• Abril es el mes del libro, una conmemoración perfecta para comenzar a desarrollar el amor por la lectura en los niños. Una actividad que, además de aumentar la capacidad cognitiva, se puede transformar en una experiencia para unir a la familia a través de la creatividad y la imaginación.

Al leer o escuchar historias, los niños y los adultos podemos desarrollar nuestra imaginación, aumentar nuestros conocimientos, descubrir palabras nuevas, viajar por muchos lugares, vivir distintas aventuras o simplemente disfrutar de un momento agradable y entretenido.

Nunca es demasiado pronto ni tarde para incentivar a los más pequeños a que se acerquen a la magia de los libros. El mejor ejemplo está en casa y por ello la psicóloga  María José Camus, del programa “Aprender en Familia” de Fundación CAP que se implementa en escuelas municipales, entrega a los padres los siguientes consejos para ayudar a que sus hijos e hijas se conviertan en lectores seguros y contentos. Todas recomendaciones que refuerza este programa a través de su estrategia “Leer en Familia”

– Disfruten juntos un cuento: Leer un cuento junto a sus hijos o mirar con ellos las imágenes de un libro, es regalarles un momento de encuentro, un espacio para demostrarles cariño y afecto. Les pueden transmitir la posibilidad de sentirse seguros y tranquilos, donde lo que importa es estar juntos. Es importante que les podamos decir cuánto disfrutamos de estos momentos.

– Permitan que los niños elijan los libros que les gustan: Reconocer los gustos que tienen los niños, sus fantasías y sus temas favoritos, puede ayudar a conocerlos más y fortalecer el vínculo con ellos. Es por esto que una buena alternativa es dejar que los ellos escojan sus cuentos favoritos, aquellos que despiertan su curiosidad, ya sea por su color, forma, dibujos y contenido.

– Dejen que participen activamente de la historia: Hagan de la lectura una actividad entretenida, que les permita conversar, intercambiar ideas con su hijo o hija, preguntarse juntos lo que puede pasar en el relato. Permitan que ellos expresen lo que piensan y sienten al escuchar y mirar el cuento, y demuestren su interés por las preguntas y comentarios que van surgiendo.

Lean juntos todos los días si es posible: Cuando algo nos gusta mucho, lo podemos hacer todos los días. Si logramos disfrutar de la lectura y narración de cuentos todos los días 10 a 20 minutos, dependiendo del ritmo de cada niño, podemos convertirnos en grandes lectores y esto puede generar un gran cambio.

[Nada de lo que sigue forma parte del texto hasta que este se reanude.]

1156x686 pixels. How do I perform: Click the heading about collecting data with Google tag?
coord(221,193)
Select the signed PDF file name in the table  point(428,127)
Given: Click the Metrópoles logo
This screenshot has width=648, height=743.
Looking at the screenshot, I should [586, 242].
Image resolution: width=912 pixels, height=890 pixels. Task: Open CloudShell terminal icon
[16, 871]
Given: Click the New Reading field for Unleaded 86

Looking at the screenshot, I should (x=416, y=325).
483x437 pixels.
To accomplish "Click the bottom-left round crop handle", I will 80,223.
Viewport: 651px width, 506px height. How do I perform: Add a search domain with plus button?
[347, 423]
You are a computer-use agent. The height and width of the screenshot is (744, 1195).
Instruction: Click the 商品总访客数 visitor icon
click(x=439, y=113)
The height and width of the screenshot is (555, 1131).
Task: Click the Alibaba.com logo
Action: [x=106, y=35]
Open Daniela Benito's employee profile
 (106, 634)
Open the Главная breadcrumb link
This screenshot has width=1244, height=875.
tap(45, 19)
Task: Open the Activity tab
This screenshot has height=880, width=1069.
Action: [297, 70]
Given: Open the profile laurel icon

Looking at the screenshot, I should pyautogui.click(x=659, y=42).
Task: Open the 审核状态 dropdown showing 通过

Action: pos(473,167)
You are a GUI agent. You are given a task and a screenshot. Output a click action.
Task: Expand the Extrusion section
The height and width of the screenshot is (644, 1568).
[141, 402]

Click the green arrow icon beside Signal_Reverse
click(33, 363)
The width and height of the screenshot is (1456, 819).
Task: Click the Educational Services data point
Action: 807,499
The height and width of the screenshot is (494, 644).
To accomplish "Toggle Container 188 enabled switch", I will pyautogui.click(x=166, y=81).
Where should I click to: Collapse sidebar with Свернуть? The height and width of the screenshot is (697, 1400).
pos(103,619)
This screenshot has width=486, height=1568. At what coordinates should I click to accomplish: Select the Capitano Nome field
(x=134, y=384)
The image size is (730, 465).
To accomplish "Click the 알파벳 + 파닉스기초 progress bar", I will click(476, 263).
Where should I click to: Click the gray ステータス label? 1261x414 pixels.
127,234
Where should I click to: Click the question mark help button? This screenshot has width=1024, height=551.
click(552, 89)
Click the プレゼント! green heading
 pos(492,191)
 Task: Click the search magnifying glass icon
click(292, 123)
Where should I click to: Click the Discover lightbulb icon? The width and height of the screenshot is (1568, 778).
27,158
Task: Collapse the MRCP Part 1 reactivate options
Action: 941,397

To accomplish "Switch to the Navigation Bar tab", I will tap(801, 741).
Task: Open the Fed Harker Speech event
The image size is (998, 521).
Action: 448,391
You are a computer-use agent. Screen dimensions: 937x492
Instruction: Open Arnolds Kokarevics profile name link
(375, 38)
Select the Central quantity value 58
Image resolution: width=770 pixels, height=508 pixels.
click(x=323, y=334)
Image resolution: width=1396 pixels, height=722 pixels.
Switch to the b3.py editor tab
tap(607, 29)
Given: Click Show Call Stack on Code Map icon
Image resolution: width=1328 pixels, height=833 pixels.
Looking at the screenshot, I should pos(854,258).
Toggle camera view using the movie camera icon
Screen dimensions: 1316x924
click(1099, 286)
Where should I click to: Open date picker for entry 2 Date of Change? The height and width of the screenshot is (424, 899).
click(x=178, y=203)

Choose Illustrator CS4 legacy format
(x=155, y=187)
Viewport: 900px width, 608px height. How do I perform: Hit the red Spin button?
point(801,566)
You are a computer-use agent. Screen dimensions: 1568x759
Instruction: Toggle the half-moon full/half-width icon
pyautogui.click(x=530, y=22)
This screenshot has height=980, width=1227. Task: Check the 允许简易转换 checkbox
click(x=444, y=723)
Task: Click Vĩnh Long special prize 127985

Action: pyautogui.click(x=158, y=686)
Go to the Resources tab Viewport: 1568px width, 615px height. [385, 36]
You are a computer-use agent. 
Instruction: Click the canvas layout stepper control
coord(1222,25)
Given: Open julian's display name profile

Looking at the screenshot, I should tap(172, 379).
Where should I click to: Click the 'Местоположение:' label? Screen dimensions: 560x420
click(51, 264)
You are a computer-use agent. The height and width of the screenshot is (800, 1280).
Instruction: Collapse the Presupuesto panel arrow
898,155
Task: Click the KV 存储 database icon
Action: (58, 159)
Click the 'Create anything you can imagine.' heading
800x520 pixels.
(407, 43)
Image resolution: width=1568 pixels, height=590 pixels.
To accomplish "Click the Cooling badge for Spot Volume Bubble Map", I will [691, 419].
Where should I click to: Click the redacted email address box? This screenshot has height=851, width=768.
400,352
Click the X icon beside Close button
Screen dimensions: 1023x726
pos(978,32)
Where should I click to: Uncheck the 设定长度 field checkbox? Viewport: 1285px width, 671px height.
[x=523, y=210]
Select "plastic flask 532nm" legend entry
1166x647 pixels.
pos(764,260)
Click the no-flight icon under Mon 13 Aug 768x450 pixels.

– Ubiquen los libros al alcance de los niños: Acomode cuentos y revistas en espacios fáciles de alcanzar y a la vista de los niños. Así se convertirán en una alternativa atractiva que podrán escoger. Si la televisión o el videojuego están más cerca que los libros, ¿cuál cree usted que escogerán?

– Procuren que sea un espacio afectivo entretenido: La concentración infantil es muy distinta a la de los adultos, por lo que es importante que respetemos los ritmos de cada niño, que no sea una obligación estar leyendo ese cuento. Por ejemplo, pueden detenerse y volver a retomar en otro momento, lo importante es que siempre sea un momento para disfrutar.

– Con los niños mayores: Descubra cuáles son sus intereses y recomiéndeles un libro que a usted le haya gustado, que esté acorde a su edad e intereses para que después puedan comentarlo. Los cómics, revistas de deporte, de moda, etc., también son una buena alternativa para que se entretengan con la lectura.